→ TRY IT: Please repeat all the entries. Nothing may differ.

→ DATASET EXCERPTS:

....................

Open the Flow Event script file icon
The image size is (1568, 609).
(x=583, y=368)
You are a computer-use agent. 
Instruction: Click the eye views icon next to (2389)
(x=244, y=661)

....................

→ RESPONSE TO THIS EXERCISE:
Open the Flow Event script file icon
The image size is (1568, 609).
(x=583, y=368)
You are a computer-use agent. 
Instruction: Click the eye views icon next to (2389)
(x=244, y=661)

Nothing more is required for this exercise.